ROMANCE
Article
publié dans la Lettre n° 253
ROMANCE de David Mamet. Adaptation
et mise en scène Pierre Laville avec Bernard Alane, Mathieu Bisson,
Yves Gasc, Eric Laugérias, François Delaive, Eric Théobald, Stéphane
Cottin.
Dans une cour de justice new-yorkaise, un accusé juif et ostéopathe
comparait pour un délit obscur et sans doute avéré, défendu par
un avocat évangéliste et poursuivi par un procureur homosexuel.

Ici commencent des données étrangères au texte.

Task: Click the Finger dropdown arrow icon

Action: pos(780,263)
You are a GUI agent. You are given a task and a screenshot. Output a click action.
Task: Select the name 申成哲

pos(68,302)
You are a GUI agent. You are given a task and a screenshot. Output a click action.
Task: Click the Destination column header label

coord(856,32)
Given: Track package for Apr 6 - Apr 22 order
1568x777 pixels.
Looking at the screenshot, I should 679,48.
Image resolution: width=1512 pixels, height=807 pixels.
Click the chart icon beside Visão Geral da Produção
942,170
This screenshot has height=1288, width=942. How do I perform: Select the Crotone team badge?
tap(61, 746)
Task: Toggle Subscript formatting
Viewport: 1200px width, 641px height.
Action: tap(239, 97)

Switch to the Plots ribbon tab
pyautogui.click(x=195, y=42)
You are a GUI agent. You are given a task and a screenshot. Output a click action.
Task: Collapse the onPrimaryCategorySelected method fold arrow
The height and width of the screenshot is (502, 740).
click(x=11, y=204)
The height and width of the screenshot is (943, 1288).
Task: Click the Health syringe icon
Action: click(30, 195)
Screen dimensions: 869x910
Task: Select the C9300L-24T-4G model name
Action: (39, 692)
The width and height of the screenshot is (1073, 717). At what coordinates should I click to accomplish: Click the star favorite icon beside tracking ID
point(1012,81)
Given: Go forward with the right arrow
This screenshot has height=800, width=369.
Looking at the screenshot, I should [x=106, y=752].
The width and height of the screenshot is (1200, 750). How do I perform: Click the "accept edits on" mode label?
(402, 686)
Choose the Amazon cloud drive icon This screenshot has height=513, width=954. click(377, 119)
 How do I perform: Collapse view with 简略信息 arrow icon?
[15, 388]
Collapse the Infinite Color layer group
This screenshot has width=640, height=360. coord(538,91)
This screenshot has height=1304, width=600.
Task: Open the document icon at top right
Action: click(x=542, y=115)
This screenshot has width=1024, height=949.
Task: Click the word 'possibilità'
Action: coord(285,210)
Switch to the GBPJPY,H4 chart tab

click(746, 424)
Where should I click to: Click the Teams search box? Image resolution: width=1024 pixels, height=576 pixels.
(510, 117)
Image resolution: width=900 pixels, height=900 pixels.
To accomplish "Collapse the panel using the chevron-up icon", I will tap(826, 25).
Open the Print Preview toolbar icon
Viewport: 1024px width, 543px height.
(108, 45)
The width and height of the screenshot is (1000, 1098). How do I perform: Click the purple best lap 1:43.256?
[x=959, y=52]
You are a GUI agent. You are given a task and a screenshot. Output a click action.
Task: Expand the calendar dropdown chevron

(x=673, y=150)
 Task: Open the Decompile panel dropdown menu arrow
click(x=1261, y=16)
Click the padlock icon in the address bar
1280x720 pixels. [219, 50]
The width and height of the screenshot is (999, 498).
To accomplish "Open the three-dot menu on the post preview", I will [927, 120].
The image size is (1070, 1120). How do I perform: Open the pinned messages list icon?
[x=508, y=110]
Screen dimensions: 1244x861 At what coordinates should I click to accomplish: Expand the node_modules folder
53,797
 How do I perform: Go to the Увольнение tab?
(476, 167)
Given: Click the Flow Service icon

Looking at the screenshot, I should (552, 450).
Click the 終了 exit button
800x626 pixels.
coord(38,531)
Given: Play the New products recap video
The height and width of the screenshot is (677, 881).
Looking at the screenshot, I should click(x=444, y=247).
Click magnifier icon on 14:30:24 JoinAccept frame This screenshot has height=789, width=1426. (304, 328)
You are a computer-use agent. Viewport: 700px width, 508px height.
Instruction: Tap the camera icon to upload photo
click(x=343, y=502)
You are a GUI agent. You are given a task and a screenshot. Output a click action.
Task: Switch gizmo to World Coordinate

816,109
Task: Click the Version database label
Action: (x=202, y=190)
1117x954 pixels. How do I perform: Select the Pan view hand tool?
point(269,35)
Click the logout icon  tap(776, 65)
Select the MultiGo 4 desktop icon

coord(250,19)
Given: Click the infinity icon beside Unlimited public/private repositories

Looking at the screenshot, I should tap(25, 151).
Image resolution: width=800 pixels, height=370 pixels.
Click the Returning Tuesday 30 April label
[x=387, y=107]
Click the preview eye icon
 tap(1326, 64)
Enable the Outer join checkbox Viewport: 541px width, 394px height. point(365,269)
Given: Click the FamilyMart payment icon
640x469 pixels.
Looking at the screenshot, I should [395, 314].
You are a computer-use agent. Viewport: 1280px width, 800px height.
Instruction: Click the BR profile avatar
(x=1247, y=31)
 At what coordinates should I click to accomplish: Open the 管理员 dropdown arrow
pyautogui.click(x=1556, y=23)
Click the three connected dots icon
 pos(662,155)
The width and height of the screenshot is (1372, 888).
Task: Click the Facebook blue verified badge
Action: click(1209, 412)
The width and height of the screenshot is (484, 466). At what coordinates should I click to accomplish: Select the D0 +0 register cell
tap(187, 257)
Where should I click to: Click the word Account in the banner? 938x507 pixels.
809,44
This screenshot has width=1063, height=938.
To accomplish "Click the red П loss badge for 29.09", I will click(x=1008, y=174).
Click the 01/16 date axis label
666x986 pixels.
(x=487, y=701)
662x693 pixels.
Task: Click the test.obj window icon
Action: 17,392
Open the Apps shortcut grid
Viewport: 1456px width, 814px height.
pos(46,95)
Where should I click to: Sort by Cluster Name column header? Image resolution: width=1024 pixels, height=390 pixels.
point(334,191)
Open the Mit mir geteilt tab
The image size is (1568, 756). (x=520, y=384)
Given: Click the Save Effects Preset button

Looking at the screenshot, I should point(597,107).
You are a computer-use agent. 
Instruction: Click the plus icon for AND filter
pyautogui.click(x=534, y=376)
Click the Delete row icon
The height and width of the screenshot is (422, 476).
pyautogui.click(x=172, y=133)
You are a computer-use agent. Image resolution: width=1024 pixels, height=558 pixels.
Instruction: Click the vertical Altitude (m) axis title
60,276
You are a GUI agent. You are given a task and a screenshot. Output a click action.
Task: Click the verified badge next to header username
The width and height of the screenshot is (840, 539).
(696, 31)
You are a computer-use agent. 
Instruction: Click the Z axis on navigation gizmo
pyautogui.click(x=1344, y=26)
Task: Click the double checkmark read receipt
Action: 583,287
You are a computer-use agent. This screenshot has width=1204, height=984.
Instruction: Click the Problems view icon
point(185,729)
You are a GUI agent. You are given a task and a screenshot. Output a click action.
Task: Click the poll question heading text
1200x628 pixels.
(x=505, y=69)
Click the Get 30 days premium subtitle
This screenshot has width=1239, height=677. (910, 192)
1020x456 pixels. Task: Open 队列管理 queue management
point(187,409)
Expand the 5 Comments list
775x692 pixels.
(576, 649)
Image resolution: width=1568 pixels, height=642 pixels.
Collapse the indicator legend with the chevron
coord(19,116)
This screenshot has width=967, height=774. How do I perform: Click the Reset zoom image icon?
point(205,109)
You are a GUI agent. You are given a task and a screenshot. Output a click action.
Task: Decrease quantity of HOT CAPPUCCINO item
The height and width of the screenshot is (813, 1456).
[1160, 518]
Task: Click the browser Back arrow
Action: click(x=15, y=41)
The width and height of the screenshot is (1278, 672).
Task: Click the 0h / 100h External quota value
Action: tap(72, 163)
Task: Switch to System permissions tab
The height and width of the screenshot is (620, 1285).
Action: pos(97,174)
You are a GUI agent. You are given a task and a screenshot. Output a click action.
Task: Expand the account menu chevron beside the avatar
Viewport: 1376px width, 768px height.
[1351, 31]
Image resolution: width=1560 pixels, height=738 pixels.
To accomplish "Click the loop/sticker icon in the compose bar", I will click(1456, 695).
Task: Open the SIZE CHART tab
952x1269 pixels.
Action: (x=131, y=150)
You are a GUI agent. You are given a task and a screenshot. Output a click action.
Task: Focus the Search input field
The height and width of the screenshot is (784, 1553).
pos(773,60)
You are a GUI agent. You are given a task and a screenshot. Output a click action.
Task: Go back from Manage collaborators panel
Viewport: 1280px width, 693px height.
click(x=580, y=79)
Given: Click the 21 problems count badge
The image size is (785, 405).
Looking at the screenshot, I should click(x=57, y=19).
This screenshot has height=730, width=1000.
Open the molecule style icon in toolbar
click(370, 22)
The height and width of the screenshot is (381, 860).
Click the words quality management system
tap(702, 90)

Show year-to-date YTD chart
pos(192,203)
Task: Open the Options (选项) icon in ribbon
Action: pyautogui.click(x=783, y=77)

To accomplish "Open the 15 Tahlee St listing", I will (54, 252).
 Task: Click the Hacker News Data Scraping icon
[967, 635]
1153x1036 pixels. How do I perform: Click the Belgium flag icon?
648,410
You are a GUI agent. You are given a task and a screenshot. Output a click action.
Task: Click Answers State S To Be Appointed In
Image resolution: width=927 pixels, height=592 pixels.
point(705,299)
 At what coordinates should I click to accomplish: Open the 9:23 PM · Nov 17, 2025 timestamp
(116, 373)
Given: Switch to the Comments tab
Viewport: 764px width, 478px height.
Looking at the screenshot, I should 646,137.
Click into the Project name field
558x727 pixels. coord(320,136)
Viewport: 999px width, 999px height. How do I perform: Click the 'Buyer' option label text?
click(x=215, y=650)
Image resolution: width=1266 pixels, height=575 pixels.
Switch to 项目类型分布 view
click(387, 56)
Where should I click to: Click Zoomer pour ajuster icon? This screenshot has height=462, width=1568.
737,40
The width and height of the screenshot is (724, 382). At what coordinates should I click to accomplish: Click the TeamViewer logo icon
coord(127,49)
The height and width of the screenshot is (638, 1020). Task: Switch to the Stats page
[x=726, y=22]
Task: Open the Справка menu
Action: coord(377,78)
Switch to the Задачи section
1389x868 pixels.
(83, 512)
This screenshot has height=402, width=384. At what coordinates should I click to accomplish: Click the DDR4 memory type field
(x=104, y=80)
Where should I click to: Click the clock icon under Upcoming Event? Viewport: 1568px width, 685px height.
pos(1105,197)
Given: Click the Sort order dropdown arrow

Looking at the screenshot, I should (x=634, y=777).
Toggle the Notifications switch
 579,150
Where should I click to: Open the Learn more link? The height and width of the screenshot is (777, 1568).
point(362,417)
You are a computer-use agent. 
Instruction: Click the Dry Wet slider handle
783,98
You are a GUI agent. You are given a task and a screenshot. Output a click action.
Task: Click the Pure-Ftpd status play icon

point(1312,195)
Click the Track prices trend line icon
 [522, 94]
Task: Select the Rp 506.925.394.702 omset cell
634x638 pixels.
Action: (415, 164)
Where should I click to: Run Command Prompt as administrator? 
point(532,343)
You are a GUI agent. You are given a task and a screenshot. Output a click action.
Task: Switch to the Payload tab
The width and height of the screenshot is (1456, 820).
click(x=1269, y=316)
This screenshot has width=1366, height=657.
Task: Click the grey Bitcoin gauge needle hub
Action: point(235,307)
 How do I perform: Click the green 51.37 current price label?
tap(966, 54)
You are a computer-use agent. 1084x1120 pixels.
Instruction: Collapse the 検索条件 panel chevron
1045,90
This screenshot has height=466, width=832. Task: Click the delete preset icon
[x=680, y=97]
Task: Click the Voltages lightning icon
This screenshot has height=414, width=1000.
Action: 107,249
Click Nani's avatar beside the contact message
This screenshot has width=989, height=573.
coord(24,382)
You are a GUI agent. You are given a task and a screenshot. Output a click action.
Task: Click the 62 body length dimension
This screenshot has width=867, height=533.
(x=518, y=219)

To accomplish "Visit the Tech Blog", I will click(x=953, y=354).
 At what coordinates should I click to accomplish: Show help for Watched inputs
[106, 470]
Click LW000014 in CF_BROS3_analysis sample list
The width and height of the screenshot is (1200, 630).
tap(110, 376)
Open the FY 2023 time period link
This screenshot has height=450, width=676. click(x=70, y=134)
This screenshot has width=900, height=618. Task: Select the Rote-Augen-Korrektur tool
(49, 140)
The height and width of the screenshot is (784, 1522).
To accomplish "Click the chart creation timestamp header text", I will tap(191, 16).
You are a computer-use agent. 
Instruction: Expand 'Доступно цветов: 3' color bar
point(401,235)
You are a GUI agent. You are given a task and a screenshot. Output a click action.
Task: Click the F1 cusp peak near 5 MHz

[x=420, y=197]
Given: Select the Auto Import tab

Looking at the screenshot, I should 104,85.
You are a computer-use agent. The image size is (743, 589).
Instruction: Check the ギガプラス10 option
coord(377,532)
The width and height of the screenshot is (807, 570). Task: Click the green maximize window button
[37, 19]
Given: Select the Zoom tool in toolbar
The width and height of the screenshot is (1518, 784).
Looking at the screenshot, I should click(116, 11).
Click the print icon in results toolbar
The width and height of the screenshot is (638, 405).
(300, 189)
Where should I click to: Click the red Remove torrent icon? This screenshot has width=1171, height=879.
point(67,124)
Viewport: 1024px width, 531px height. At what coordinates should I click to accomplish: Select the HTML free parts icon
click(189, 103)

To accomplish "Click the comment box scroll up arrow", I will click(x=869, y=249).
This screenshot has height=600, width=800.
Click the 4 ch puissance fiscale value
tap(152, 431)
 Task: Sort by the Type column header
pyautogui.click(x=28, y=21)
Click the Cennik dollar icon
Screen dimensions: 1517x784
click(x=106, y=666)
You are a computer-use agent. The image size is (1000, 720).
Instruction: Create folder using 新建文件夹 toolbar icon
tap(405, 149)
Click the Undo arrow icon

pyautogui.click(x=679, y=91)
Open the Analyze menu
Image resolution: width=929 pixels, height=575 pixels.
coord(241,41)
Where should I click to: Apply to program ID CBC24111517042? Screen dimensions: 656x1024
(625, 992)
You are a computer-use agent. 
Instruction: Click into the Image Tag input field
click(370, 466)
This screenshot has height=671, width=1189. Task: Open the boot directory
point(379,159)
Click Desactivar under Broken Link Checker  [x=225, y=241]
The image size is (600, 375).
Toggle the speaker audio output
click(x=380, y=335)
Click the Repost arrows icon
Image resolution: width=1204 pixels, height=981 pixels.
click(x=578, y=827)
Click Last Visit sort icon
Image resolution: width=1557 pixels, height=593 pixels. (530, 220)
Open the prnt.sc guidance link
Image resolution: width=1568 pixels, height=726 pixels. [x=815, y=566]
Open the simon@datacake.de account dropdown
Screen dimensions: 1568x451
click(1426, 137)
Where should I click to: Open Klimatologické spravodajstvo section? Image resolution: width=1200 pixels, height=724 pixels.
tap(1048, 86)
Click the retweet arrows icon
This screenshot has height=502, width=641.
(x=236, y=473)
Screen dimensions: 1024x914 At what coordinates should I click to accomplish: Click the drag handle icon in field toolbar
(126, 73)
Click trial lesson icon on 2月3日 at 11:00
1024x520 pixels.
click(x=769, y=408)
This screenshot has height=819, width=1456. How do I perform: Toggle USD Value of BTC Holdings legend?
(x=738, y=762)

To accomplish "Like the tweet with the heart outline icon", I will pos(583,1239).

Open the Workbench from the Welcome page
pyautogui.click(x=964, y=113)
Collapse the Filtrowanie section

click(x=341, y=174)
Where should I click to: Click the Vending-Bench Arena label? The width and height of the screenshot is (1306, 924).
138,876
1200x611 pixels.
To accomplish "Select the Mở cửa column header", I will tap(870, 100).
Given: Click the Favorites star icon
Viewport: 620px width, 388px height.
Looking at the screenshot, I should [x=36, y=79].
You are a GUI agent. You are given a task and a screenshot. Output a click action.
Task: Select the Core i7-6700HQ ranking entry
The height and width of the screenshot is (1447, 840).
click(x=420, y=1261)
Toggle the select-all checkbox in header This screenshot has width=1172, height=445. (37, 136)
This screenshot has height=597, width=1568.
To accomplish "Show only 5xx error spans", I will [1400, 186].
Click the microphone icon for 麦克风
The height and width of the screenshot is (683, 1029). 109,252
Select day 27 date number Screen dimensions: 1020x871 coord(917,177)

Au même moment se tient à New-York une conférence sur la paix qui
met la ville en ébullition et retarde l’arrivée d’un juge quelque
peu hypocondriaque. La consommation immodérée de médicaments provoque
chez lui un comportement bizarre. Ses propos ne laissent pas de
surprendre et désarçonnent les différents acteurs du tribunal. La
séance commence, rythmée par les questions insidieuses du procureur
qu’esquive plus ou moins habilement l’accusé, ce qui déconcerte
puis énerve son avocat. Les débats dérapent sur des considérations
qui empiètent sur la vie privée de certains d’entre eux ou sur des
questions plus générales : Shakespeare était-il juif, homosexuel
ou les deux ? Quelle est la différence entre un podologue et un
ostéopathe et ce dernier est-il capable de trouver le moyen de ramener
la paix au Proche-Orient ?
Connu depuis une trentaine d’années aux Etats-Unis, le théâtre de
David Mamet a franchi l’Atlantique dans les années quatre-vingt,
grâce à des adaptateurs tels que Pierre Laville qui a traduit treize
de ses pièces, et à des metteurs en scène comme Marcel Maréchal
qui créa Glengarry Glen Roos en 1985 à la Criée puis American
Buffalo en 1986. Habitué au théâtre plus réaliste d’un Arthur
Miller, le public français mit un certain temps à apprécier l’univers
dérangeant de cet auteur inclassable qui « se nourrit du monde dans
lequel nous vivons » et dénonce les méfaits d’une société où ne
règnent plus que guerre et commerce, afin d’éveiller les consciences.
Si d’après Pierre Laville, Edmond reste le chef-d’œuvre de
Mamet, Romance représente encore plus que ses autres pièces
« la métaphore de l’effondrement du rêve américain ». L’auteur épingle
avec causticité une certaine société, celle de la perversité, de
la violence et de l’ignominie. La religion, la justice, le corps
médical, le monde des fonctionnaires sont épinglés d’une plume jubilatoire,
parfois outrancière. Pierre Laville parvient à traduire le langage
« littéraire populaire » de l’auteur, à la fois sophistiqué et décalé.
Son adaptation préserve avec bonheur le ton provocateur où tout
semble permis. Mais sous la satire percent cependant l’angoisse,
la désillusion et le découragement dont l’éternel conflit au Proche-Orient
est le triste exemple. Sept grands comédiens se font face pour dégager
et exprimer tous ces sentiments, plongés dans l’extravagance corrosive
de ce huis-clos déjanté. Leur talent commun fait merveille. Théâtre
Tristan Bernard 8e (01.45.22.08.40).